The string "школах" may appear in lines of the listing. Report each line where it does.

───── Provided data

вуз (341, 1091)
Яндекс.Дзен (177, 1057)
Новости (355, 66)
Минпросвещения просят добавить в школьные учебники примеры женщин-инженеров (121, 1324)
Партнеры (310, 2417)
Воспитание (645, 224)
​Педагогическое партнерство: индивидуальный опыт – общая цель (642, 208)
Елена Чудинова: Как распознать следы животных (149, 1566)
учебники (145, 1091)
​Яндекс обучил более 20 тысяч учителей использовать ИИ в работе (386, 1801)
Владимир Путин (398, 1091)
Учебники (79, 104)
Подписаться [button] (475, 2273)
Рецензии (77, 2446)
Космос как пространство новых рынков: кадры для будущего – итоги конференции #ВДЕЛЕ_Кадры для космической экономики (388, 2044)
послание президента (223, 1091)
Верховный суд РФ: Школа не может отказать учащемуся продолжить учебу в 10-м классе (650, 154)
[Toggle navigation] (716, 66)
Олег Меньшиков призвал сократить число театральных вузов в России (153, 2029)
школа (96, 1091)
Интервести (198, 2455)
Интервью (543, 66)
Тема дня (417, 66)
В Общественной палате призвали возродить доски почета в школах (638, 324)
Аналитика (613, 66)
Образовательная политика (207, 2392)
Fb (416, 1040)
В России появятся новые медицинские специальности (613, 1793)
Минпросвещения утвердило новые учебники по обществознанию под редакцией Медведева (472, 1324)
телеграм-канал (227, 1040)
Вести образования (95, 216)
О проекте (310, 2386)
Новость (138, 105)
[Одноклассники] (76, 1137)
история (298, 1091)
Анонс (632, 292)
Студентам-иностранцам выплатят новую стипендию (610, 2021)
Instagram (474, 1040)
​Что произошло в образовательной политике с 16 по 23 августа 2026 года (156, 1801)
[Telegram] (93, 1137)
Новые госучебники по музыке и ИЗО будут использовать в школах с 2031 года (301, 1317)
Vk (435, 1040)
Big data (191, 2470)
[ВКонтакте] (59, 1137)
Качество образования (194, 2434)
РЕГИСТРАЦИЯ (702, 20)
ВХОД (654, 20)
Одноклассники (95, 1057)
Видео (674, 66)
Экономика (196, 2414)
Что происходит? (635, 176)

──────────

Answer |
В Общественной палате призвали возродить доски почета в школах (638, 324)
Новые госучебники по музыке и ИЗО будут использовать в школах с 2031 года (301, 1317)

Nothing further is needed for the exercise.